Nesse pano de fundo, o acordo anunciado do governo brasileiro e insinuado por Emmanuel Macron de fazer transações comerciais “desdolarizadas” com a China desencadeou alertas sobre o fim do dólar como moeda de reserva — o fim do mundo como o conhecemos desde Bretton Woods. “Os boatos sobre a morte do dólar foram exagerados”, brincou Ian Bremmer, fundador do Eurasia Group. E enumerou os motivos que levam os EUA a manter uma moeda com credibilidade: as maiores forças armadas, as melhores universidades dedicadas à pesquisa, o setor privado mais inovador, abertura ao comércio e ao fluxo de capitais, banco central independente e políticas macroeconômicas sólidas. O que ele não disse: a China forma 4,7 milhões de graduados no conglomerado STEM — ciências da natureza, tecnologia, engenharia e matemática —, contra menos de 500 000 nos EUA. Sem contar que o mundo da ciência está sendo assolado pela mesma doença ocidental da autocrítica alucinada, com acusações de que a matemática, a física e outras áreas são racistas e sexistas.
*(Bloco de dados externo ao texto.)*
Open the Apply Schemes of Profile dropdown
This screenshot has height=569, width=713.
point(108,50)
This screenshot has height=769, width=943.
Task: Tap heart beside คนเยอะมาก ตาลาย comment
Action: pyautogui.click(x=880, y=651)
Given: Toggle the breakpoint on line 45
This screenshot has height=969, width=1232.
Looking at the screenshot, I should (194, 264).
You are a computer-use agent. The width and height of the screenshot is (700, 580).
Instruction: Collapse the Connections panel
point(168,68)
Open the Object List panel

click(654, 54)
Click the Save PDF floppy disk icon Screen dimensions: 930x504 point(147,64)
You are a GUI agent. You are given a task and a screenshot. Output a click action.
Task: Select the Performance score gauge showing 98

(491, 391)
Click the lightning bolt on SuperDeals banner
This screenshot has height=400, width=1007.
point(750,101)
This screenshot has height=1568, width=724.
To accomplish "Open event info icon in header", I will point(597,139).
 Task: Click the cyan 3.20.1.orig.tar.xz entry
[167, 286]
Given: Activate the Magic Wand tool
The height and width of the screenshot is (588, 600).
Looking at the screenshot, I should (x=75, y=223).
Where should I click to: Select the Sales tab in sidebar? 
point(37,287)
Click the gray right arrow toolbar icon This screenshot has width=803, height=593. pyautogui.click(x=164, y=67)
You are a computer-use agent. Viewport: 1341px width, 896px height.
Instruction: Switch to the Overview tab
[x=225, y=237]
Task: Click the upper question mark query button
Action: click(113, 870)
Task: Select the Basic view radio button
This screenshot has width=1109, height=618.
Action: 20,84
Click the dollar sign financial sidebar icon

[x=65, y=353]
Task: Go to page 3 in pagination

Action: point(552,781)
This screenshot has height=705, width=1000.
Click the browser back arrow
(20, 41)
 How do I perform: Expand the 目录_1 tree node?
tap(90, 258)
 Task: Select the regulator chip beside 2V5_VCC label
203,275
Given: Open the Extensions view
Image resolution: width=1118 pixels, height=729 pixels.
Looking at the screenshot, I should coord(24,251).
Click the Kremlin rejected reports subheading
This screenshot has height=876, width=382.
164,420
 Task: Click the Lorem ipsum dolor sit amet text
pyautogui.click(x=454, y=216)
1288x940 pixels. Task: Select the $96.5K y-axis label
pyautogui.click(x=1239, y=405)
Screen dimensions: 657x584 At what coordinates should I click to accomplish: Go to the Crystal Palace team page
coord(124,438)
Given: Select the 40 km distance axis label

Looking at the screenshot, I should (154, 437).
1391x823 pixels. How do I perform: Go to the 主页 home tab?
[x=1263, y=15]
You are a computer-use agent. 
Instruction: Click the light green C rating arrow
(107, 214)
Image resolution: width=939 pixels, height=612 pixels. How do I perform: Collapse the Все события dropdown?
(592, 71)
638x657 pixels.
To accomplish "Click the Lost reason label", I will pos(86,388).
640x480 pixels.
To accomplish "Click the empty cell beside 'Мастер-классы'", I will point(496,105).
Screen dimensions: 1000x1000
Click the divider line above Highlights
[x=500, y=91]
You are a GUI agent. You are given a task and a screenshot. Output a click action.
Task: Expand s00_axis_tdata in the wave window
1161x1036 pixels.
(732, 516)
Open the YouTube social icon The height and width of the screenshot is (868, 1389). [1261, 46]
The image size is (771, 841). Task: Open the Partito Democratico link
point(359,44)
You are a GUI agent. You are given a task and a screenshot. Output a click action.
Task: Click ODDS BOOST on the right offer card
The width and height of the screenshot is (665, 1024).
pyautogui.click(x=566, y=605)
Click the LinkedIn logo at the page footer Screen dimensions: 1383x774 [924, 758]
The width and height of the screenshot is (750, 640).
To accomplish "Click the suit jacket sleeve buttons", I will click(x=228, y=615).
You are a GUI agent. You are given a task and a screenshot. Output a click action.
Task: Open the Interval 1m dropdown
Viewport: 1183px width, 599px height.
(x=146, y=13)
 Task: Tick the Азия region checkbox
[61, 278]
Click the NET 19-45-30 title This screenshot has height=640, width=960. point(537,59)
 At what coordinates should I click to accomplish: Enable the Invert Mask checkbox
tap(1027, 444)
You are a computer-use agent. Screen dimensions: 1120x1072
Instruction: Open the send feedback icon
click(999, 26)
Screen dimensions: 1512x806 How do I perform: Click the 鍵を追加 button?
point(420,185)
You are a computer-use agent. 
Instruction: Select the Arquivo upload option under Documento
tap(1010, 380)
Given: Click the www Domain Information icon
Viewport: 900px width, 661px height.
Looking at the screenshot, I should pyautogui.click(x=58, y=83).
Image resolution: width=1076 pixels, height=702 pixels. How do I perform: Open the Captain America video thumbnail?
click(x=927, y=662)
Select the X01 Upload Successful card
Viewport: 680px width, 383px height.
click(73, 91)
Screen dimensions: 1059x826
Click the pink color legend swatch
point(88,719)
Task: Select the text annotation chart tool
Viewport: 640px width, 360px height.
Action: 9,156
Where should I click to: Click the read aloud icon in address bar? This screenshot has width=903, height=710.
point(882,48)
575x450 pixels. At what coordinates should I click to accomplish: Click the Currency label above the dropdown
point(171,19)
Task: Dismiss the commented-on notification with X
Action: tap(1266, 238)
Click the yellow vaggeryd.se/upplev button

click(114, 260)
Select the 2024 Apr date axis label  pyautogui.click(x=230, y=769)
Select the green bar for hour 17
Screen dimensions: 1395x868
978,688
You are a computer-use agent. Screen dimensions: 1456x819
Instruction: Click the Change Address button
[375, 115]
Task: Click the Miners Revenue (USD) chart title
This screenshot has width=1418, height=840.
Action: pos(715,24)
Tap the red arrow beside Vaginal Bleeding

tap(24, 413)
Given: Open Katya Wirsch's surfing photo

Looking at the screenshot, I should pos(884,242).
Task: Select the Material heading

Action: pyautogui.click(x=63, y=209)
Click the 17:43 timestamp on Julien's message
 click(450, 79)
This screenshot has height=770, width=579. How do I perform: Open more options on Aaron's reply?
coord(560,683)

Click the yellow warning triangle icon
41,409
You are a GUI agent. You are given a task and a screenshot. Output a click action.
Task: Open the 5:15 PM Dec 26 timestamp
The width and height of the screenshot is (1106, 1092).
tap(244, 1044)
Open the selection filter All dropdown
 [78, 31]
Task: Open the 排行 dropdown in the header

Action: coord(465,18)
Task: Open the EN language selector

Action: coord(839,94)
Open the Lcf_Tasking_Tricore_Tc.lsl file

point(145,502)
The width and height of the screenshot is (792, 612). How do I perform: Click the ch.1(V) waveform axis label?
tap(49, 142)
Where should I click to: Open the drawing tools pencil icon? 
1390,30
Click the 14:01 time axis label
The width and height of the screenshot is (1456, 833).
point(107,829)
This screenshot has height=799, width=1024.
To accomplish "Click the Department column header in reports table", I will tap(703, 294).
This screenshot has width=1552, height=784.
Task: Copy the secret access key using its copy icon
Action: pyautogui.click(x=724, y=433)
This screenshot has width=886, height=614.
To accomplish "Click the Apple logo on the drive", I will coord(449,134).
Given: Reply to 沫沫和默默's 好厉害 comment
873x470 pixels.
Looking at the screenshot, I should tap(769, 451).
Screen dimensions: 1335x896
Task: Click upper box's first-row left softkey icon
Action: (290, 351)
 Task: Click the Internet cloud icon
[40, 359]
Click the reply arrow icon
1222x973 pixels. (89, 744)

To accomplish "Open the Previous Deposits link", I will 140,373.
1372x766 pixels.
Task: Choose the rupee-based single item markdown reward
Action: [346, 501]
Quanto mais absurda a tese, mais sucesso faz na academia. Até a arqueologia entrou na dança, com a promessa de uma ala “anarquista” de não mais definir o sexo das ossadas antigas, pelo risco de designar erradamente esqueletos que tinham opção de gênero diferente do que os ossos e o DNA nos contam.
É esta a dança da decadência mencionada por Patrick Buisson, inspirado numa música cheia de gemidos de Serge Gainsbourg e Jane Birkin? Enquanto os americanos embriagavam-se de Trump e arqueólogos discutiam a opção de gênero de ossadas, Xi Jinping sapateava sobre as placas tectônicas da geopolítica, cerceava Taiwan e recebia homenagens de visitantes cada vez mais parecidos com vassalos. Tique-taque ou TikTok?